# The AD Bottle Cleaning Method



## AlexD (Aug 13, 2012)

------------------------------------------------------------------------------------------------------------------
 Got  a bottle that needs cleaning?

 Here's a method I use with my bottles. I used multiple "Cleaning tips" for this method, so sorry if I'm using your process!

 You will need: Wink Rust remover, Bar Keeper's Friend, Copper pellets, a fine Toothbrush, Two rags, rubber gloves (so the cleaners don't get on your hands), a cork, pure copper scrubbing pad, Mineral Oil, Car polisher buffer, a funnel, and a metal strainer.
 --------------------------------------------------------------------------------------------------------------------




 -----------------------------------------------------------------------------------------------------
 ***************************************************************
 *First of all, see just how dirty it is. You may not need some of the steps.*
 ***************************************************************
 --------------------------------
 Fill your bottle with 1/2 a pound of copper pellets, water, and a little Bar Keepers Friend using the funnel.
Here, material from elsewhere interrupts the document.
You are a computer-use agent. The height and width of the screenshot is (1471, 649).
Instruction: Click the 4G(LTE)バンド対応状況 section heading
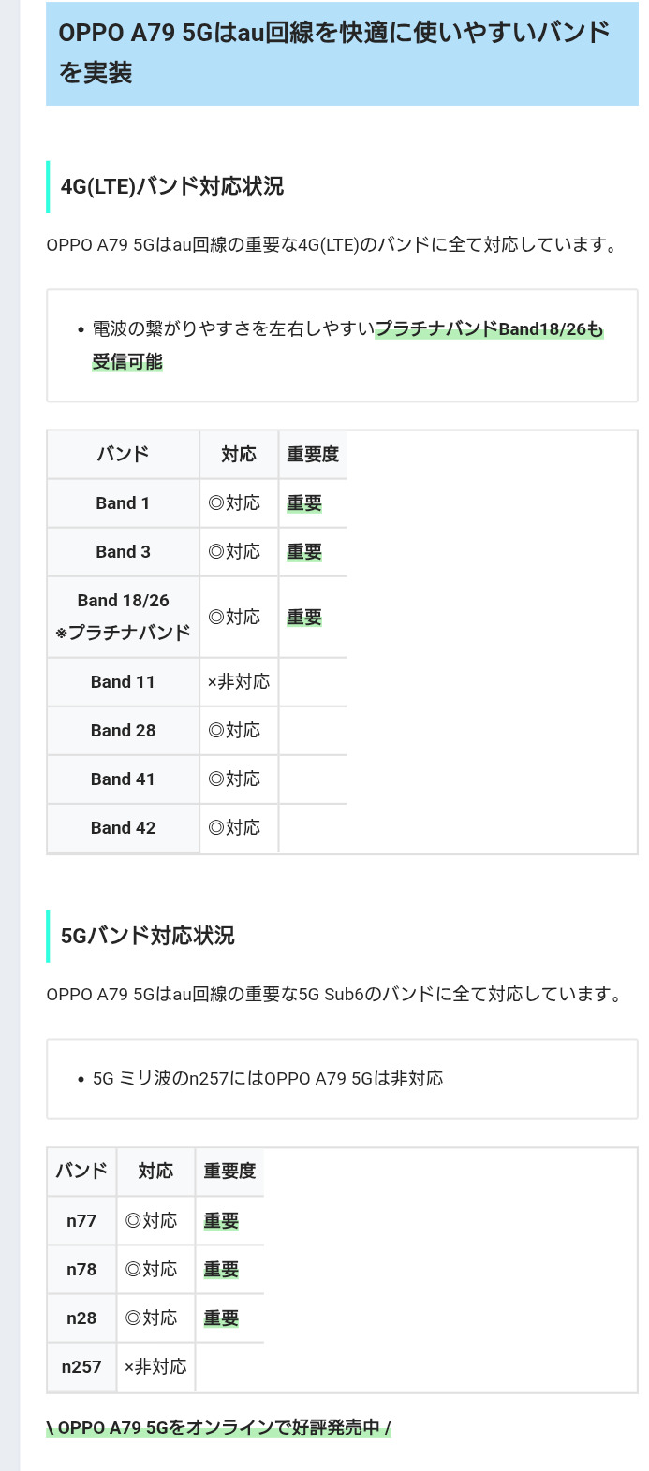point(172,186)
If you don't have copper pellets, rice will work just fine. Should look like pictures below:. Add the cork at the top and shake for about 15M. Strain the pellets and wash both the pellets and bottle off.
 -----------------------------------------------------------------------------------------------------------------------




















 ---------------------------------------------------------------------------------------------------------------
 Next, with rubber gloves on, add about 3 quarters of Wink Rust Remover and 1 quarter water. Bring the bottle outside and let it sit for about 20-40 minutes (DEPENDING ON FOG, STAINS, ETC). When done, the bottle should have pieces of crud floating at the top and inside. For stains on the outside, I have set up 2 containers, one large and the other about half the size. I filled the smaller one with Wink and water, to soak the whole bottle inside. (If the bottle still has stains inside, put some Lime remover inside and leave it for a day or two). If the first sept got it clean, skip this step.
 ----------------------------------------------------------------------------












 ------------------------------------------------------------------------------------------------------------------------------
 Finally, time to work on the outside. Take some Bar keeper's Friend to the outside and scrub around the lettering and any dirt with the toothbrush. If the toothbrush doesn't work, try the copper scrubber. Wash off and dry when done
 -----------------------------------------------------------------------------------------------------------------------------








 -------------------------------------------------------------------------------------------------------------------------
 Lastly is the detailing. Grab the buffer, the two rags, and the MO. Add just a tiny bit of the Oil to the center of the buffer. LEAVE THE SIDED OF IT CLEAN. Turn the buffer on while it's pressed to the bottle. Rub half the bottle with the Oil on the center of the buffer, with it pressed flat to the bottle. With the buffer still on, go around the lettering with the side of the buffer and a little around the rest. Repeat with the other half. Then, wipe off any Oil that is still on the bottle.
 -----------------------------------------------------------------------------------------------------------------------------------









 _________________________________________________________________________________________________




















 [][][][][][][][][][][][][][][][][][][][][][][][][][][][][][][][]


----------



## edndlm (Aug 13, 2012)

I use Whink also . I pour 1/4 to one 1/3 full , cover mouth with pringels/ tennis can  lid and shake  carefully for 2 minutes . If you leave it too long it will etch the glass . I reuse it many times over after letting stuff settle out to the bottom of my carafe .


----------